Task details: In the text below on headphone hardware, what can be used to tune the resonance of the transducer?

Selected text:
--- Start ---

The electronic hardware may include micro-electronic-mechanical systems (MEMS), integrated circuits (e.g. application specific), microprocessors, microcontrollers, digital signal processors (DSPs), field programmable gate arrays (FPGAs), programmable logic devices (PLDs), gated logic, discrete hardware circuits, printed circuit boards (PCB) (e.g. flexible PCBs), and other suitable hardware configured to perform the various functionality described throughout this disclosure, e.g. sensors, e.g. for sensing and/or registering physical properties of the environment, the device, the user, etc. Computer program shall be construed broadly to mean instructions, instruction sets, code, code segments, program code, programs, subprograms, software modules, applications, software applications, software packages, routines, subroutines, objects, executables, threads of execution, procedures, functions, etc., whether referred to as software, firmware, middleware, microcode, hardware description language, or otherwise.

<FIG> shows a traditional closed headphone architecture where the speaker <NUM> is fixated to the baffle <NUM>. In some cases, the speaker can be fixated to other parts. The earpads <NUM> are fixated to the baffle <NUM>. The volume in front of the speaker <NUM> is coupled to the user's ear <NUM>. The front volume <NUM> is defined by baffle <NUM>, earpad <NUM> and the user's anatomy <NUM>. Holes <NUM> in the baffle <NUM>, provided between speaker front <NUM> and rear volume <NUM> are used to tune the speaker sound. The holes <NUM> can be covered by a dampening material. The holes <NUM> in the speaker rear volume cup <NUM> are used to tune the speaker sound. In some cases, the holes are tubes. In some cases, the holes are covered by a dampening material. The size, spacing, distribution of the holes can be used to tune the resonance of the transducer.

--- End ---

Information provided:
--- Start ---

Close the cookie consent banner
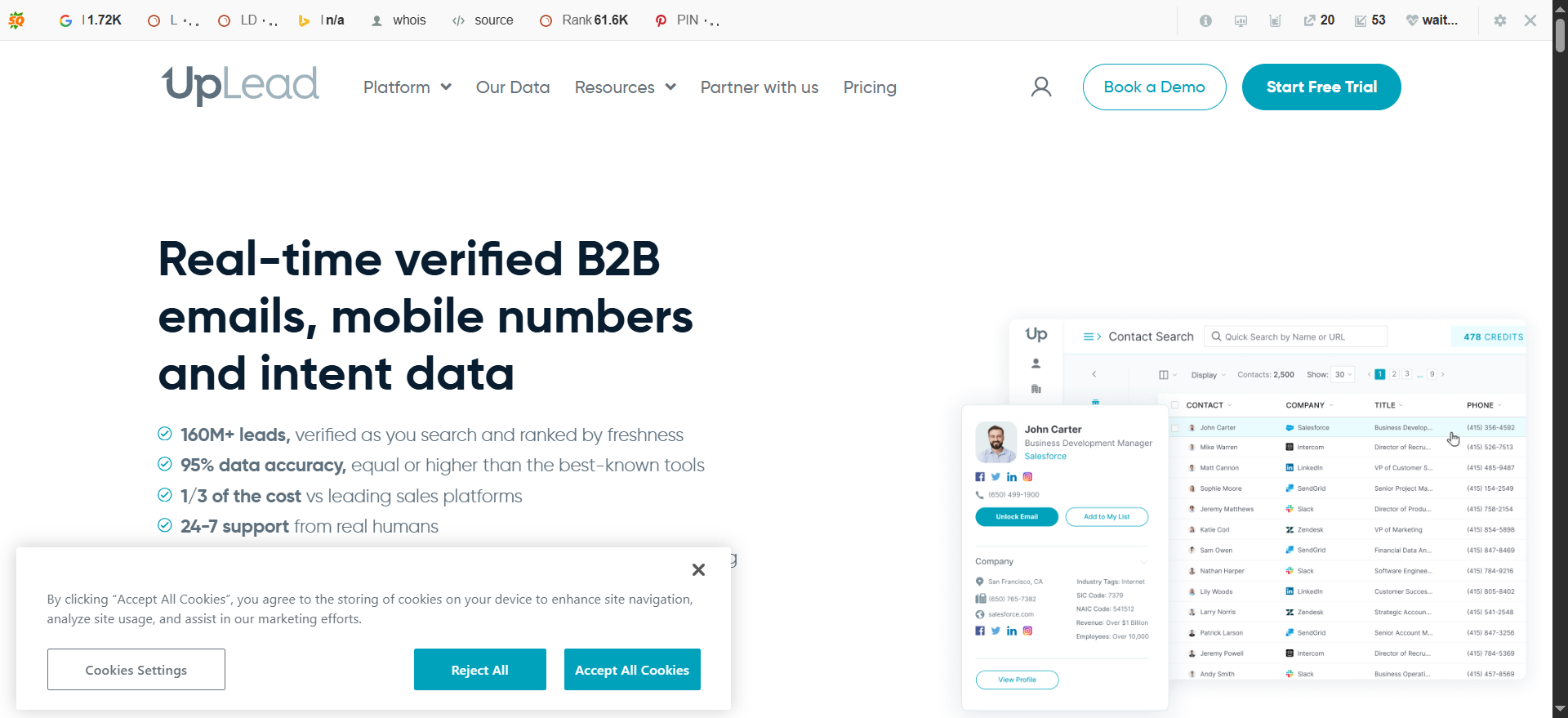 tap(698, 569)
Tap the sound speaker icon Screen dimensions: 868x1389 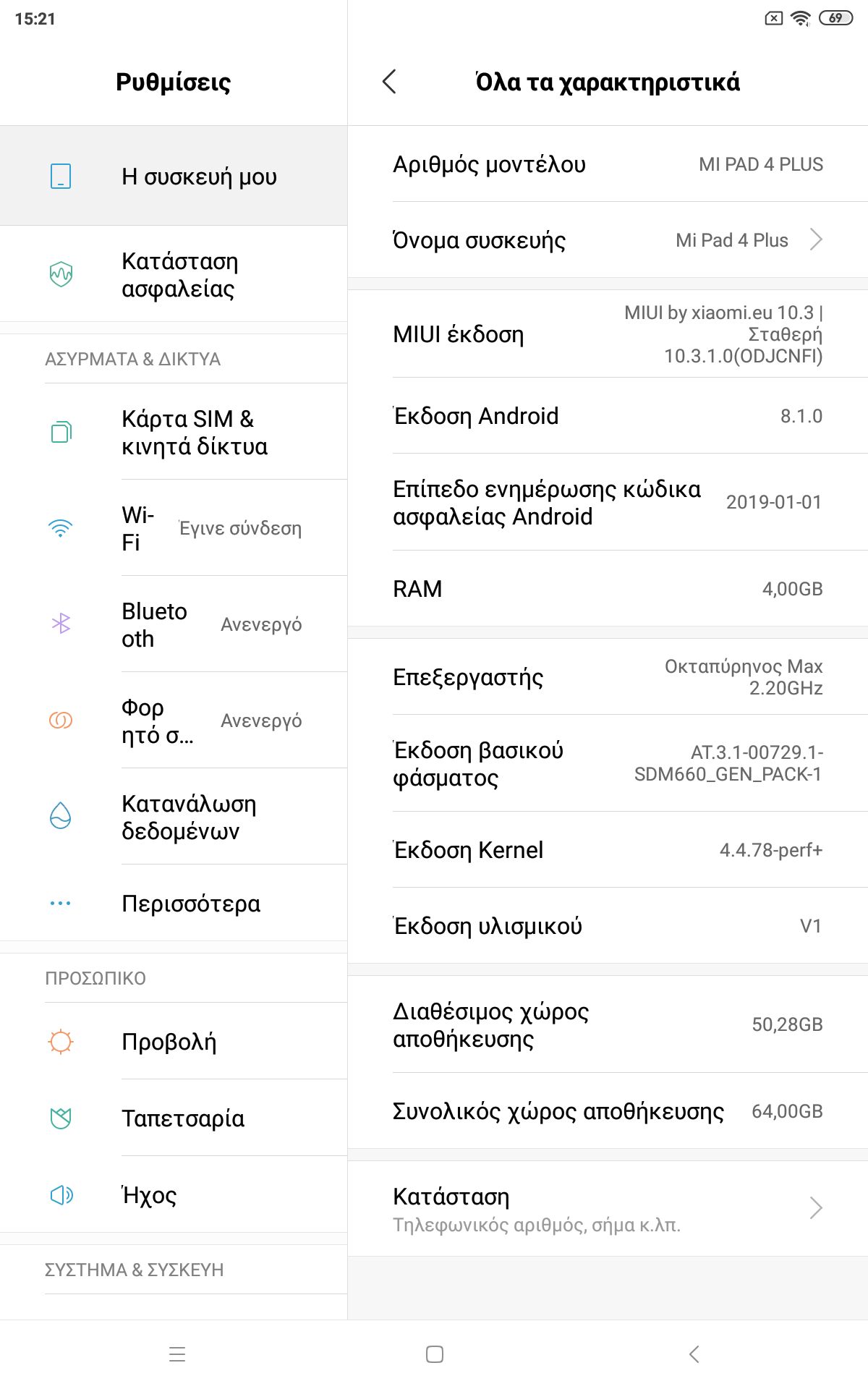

--- End ---

Solution to this problem: The size, spacing, and distribution of the holes.